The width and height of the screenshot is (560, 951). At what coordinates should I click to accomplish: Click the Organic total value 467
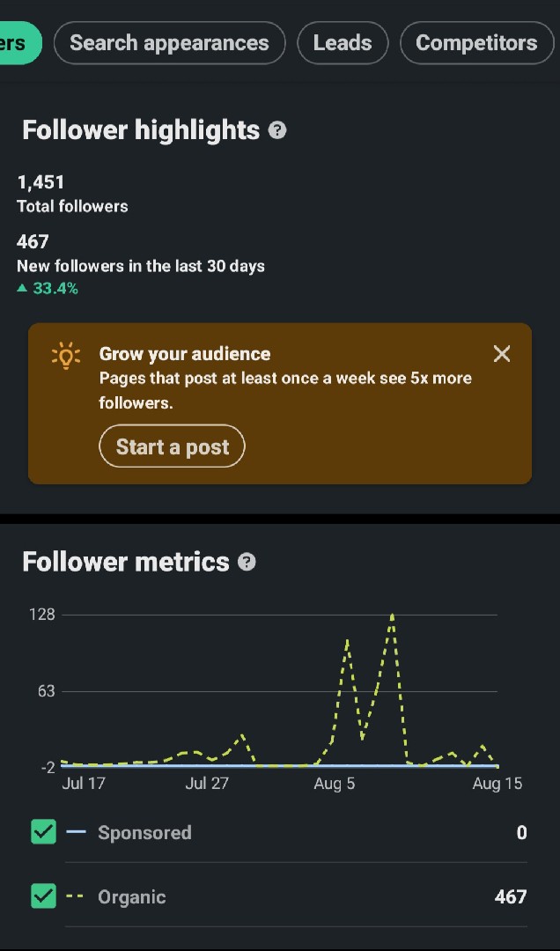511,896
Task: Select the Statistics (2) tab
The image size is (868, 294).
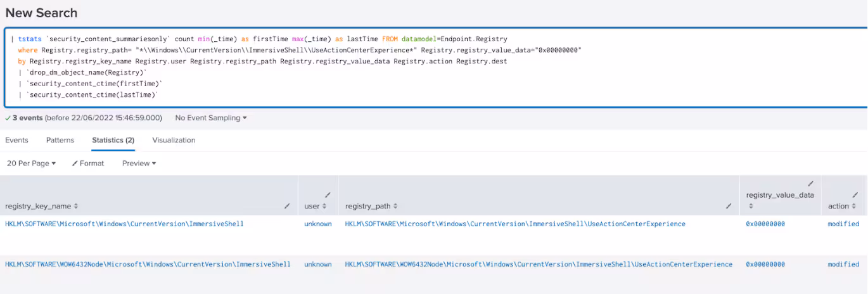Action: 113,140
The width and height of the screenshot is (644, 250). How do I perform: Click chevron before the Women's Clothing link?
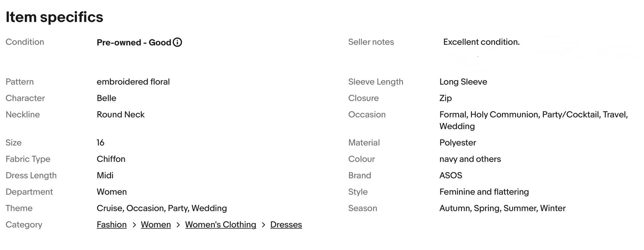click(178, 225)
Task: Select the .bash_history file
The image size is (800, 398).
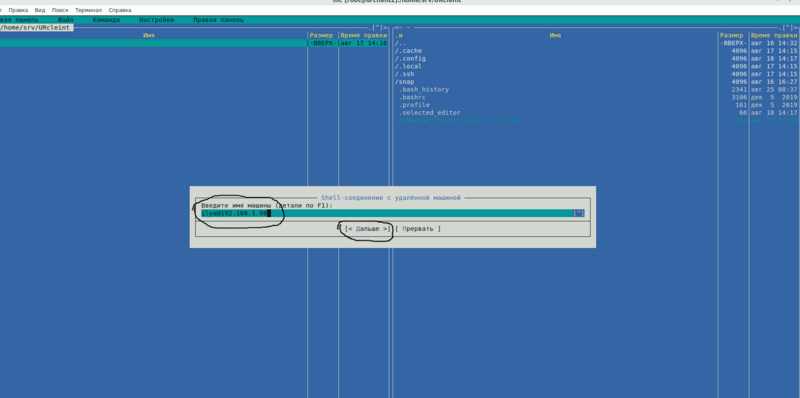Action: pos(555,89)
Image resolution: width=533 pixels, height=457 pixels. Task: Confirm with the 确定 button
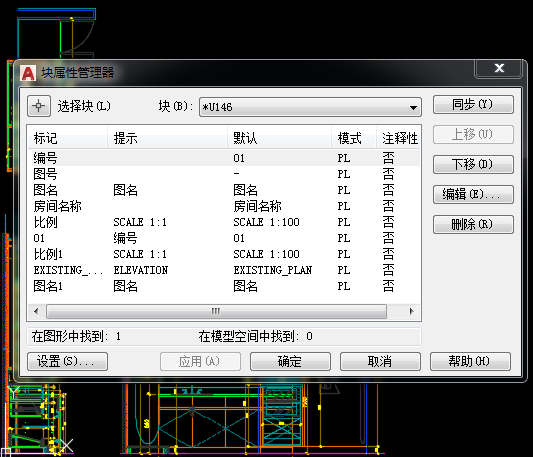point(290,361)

--

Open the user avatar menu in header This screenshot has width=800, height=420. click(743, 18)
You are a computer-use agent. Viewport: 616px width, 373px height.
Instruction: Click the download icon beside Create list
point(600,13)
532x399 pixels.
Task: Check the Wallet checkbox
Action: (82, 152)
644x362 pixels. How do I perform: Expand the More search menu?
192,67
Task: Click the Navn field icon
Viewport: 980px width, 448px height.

_Brief_
In the items from the line containing "The width and height of the screenshot is (560, 951)." through the line containing "point(290,361)", substitute "canvas size" for "image size" and write out that stretch with everything else unchanged. Omit the pictures from your answer.

_Exercise response_
The width and height of the screenshot is (560, 951). At what coordinates should I click to accomplish: Click the Organic total value 467
511,896
Task: Select the Statistics (2) tab
The canvas size is (868, 294).
Action: 113,140
The width and height of the screenshot is (644, 250). How do I perform: Click chevron before the Women's Clothing link?
click(178, 225)
Task: Select the .bash_history file
The canvas size is (800, 398).
Action: pos(555,89)
Image resolution: width=533 pixels, height=457 pixels. Task: Confirm with the 确定 button
point(290,361)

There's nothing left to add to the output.